Exercise | Line filter on the word "agent": copy each matching line from the entries.

═════ Exercise inputs

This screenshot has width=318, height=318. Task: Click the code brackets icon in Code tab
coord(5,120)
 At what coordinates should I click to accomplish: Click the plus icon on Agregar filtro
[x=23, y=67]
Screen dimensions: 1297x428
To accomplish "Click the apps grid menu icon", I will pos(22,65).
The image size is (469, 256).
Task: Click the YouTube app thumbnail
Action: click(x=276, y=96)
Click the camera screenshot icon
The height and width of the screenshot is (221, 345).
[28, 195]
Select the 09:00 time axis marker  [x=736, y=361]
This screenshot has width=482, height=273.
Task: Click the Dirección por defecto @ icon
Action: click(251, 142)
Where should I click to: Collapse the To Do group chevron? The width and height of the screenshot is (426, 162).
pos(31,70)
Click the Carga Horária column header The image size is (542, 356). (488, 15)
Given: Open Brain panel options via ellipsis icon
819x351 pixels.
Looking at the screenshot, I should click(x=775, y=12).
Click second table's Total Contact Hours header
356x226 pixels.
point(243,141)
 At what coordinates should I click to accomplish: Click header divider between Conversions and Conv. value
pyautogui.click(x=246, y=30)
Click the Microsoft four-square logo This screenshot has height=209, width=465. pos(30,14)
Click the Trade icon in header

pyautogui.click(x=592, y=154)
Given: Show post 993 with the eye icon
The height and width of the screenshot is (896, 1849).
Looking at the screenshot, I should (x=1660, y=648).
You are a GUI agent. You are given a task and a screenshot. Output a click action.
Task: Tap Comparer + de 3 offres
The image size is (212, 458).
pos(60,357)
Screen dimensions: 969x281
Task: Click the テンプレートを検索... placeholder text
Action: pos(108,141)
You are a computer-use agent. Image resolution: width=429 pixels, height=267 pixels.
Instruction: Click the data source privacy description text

══════════

Your response |
You are a GUI agent. You are given a task and a screenshot. Output a click action.
You are a computer-use agent. Image resolution: width=429 pixels, height=267 pixels.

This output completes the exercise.